--- Supplied data ---

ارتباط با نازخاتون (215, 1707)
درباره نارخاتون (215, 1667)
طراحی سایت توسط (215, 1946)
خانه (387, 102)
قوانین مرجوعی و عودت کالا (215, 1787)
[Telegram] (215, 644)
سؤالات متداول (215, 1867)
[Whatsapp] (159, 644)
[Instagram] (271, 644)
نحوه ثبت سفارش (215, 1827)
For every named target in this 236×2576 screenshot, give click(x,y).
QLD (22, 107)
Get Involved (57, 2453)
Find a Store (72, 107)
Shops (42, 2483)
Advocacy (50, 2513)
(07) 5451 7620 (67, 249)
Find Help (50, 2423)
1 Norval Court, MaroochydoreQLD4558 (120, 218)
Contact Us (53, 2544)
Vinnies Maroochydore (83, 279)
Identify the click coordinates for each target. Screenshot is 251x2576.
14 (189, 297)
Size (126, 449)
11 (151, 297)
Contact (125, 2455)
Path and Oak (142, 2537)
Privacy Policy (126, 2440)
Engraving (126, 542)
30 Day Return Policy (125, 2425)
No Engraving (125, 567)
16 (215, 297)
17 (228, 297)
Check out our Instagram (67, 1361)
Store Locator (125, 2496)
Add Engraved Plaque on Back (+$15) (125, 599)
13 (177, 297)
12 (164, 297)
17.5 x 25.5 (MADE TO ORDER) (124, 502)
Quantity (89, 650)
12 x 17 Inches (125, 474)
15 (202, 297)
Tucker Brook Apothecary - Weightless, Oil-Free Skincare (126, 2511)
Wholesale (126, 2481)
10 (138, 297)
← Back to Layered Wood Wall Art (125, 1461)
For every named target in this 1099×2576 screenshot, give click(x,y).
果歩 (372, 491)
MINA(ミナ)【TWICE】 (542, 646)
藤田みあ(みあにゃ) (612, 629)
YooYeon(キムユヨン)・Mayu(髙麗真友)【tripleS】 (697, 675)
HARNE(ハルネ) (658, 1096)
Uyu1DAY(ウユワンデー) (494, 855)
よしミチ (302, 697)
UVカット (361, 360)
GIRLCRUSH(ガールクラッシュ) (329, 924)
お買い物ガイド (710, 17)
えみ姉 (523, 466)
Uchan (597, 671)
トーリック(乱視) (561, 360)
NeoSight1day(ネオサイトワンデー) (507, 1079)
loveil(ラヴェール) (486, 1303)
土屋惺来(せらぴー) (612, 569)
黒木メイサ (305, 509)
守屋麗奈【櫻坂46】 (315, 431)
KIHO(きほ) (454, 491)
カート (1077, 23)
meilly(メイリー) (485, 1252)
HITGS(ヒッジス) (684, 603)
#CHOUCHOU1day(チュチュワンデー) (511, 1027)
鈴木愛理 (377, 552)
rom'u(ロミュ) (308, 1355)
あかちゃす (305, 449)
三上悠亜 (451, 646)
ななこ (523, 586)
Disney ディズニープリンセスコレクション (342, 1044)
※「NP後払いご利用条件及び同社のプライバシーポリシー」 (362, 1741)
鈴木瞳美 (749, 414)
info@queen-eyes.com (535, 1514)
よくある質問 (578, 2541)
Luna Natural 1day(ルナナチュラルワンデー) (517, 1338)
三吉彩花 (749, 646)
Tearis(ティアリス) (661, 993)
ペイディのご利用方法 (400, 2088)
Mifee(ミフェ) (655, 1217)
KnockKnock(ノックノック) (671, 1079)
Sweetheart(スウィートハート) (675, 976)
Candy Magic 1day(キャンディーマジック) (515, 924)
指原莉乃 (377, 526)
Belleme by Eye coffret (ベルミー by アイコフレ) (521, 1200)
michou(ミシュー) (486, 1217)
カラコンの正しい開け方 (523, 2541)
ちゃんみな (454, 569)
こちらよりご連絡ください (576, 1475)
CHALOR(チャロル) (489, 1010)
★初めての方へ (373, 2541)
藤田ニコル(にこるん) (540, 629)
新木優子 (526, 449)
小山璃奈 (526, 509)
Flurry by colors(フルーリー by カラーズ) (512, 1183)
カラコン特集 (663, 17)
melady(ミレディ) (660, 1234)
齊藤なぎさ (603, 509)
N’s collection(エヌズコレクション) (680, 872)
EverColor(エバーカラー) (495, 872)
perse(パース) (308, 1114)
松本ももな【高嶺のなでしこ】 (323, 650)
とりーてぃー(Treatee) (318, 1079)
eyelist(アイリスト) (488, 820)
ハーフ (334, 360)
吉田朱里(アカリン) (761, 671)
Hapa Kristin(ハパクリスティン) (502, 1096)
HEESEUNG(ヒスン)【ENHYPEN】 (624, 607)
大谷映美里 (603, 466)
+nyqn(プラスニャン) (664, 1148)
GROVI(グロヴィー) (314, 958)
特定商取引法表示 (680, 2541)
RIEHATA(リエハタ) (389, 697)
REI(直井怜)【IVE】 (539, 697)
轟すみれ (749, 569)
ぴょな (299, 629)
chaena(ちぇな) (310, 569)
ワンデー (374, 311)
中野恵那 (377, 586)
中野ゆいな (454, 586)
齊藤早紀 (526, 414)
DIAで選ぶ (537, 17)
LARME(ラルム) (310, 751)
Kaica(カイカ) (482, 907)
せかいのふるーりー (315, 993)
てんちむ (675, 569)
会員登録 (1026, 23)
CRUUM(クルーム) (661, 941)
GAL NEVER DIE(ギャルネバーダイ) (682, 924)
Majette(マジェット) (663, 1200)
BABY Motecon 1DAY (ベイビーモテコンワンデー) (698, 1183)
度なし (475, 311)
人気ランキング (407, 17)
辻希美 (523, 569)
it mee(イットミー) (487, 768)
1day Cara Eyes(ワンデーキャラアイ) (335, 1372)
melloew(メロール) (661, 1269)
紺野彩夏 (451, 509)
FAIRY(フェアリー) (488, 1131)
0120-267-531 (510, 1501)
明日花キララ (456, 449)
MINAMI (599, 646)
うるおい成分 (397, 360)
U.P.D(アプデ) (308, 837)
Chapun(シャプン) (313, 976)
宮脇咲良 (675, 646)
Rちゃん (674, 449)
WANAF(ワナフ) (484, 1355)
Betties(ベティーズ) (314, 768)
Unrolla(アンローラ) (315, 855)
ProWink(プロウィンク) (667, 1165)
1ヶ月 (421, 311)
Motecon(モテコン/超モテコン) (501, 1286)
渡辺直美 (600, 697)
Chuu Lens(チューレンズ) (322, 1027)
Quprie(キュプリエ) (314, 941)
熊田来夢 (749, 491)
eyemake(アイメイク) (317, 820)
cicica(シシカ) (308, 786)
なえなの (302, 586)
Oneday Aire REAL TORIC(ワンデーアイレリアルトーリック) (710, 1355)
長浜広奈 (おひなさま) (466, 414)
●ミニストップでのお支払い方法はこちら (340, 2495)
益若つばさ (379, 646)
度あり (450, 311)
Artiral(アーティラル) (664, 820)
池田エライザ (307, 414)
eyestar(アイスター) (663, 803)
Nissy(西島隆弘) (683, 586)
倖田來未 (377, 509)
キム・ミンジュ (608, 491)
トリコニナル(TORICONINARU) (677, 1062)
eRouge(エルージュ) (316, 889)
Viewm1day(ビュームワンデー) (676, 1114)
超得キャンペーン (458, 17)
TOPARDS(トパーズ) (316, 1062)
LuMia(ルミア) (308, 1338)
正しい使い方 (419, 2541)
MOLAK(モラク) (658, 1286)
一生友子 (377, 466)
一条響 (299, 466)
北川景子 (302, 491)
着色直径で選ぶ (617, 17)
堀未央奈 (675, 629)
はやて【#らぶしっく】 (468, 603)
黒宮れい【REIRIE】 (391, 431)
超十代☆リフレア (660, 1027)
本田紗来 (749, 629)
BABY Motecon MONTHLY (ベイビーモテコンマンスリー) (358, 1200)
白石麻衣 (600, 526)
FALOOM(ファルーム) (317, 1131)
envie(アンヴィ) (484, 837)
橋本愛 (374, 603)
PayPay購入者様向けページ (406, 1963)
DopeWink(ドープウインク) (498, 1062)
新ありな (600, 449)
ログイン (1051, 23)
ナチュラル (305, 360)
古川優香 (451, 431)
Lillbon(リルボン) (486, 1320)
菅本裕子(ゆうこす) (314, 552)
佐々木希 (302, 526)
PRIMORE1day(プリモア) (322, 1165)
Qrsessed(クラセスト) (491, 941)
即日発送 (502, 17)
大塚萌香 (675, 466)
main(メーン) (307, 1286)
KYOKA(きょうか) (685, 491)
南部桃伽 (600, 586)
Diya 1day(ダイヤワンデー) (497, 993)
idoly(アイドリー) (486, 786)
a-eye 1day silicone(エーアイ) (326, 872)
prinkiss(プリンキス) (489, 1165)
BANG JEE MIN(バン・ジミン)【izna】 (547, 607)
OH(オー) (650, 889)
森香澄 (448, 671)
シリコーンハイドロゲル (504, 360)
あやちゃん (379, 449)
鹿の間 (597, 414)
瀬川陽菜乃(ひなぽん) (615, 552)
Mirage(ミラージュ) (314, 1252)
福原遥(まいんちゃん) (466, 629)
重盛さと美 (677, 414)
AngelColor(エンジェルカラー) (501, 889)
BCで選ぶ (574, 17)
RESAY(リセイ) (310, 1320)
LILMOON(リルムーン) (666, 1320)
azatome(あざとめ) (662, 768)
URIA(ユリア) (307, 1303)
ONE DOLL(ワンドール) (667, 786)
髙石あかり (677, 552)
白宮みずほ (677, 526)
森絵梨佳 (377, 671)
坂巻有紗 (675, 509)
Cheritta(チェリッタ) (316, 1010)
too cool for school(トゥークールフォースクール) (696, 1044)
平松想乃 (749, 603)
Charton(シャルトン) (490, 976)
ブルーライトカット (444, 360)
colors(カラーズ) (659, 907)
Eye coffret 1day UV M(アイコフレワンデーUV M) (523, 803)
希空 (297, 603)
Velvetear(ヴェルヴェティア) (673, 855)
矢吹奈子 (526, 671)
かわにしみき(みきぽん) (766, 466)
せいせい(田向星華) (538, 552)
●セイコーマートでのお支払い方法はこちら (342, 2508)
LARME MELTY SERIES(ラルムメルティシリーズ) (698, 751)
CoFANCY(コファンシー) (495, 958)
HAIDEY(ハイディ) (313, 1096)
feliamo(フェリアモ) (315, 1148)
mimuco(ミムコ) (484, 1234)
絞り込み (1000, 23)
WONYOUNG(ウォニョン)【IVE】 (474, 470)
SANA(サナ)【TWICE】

---

> [Work instruction] The answer should be nothing more than the lines from the one with "Diya 1day(ダイヤワンデー) (497, 993)" through the end of the entries, restated word for word.

> [Problem solution]
Diya 1day(ダイヤワンデー) (497, 993)
idoly(アイドリー) (486, 786)
a-eye 1day silicone(エーアイ) (326, 872)
prinkiss(プリンキス) (489, 1165)
BANG JEE MIN(バン・ジミン)【izna】 (547, 607)
OH(オー) (650, 889)
森香澄 (448, 671)
シリコーンハイドロゲル (504, 360)
あやちゃん (379, 449)
鹿の間 (597, 414)
瀬川陽菜乃(ひなぽん) (615, 552)
Mirage(ミラージュ) (314, 1252)
福原遥(まいんちゃん) (466, 629)
重盛さと美 (677, 414)
AngelColor(エンジェルカラー) (501, 889)
BCで選ぶ (574, 17)
RESAY(リセイ) (310, 1320)
LILMOON(リルムーン) (666, 1320)
azatome(あざとめ) (662, 768)
URIA(ユリア) (307, 1303)
ONE DOLL(ワンドール) (667, 786)
髙石あかり (677, 552)
白宮みずほ (677, 526)
森絵梨佳 (377, 671)
坂巻有紗 (675, 509)
Cheritta(チェリッタ) (316, 1010)
too cool for school(トゥークールフォースクール) (696, 1044)
平松想乃 (749, 603)
Charton(シャルトン) (490, 976)
ブルーライトカット (444, 360)
colors(カラーズ) (659, 907)
Eye coffret 1day UV M(アイコフレワンデーUV M) (523, 803)
希空 (297, 603)
Velvetear(ヴェルヴェティア) (673, 855)
矢吹奈子 (526, 671)
かわにしみき(みきぽん) (766, 466)
せいせい(田向星華) (538, 552)
●セイコーマートでのお支払い方法はこちら (342, 2508)
LARME MELTY SERIES(ラルムメルティシリーズ) (698, 751)
CoFANCY(コファンシー) (495, 958)
HAIDEY(ハイディ) (313, 1096)
feliamo(フェリアモ) (315, 1148)
mimuco(ミムコ) (484, 1234)
絞り込み (1000, 23)
WONYOUNG(ウォニョン)【IVE】 (474, 470)
SANA(サナ)【TWICE】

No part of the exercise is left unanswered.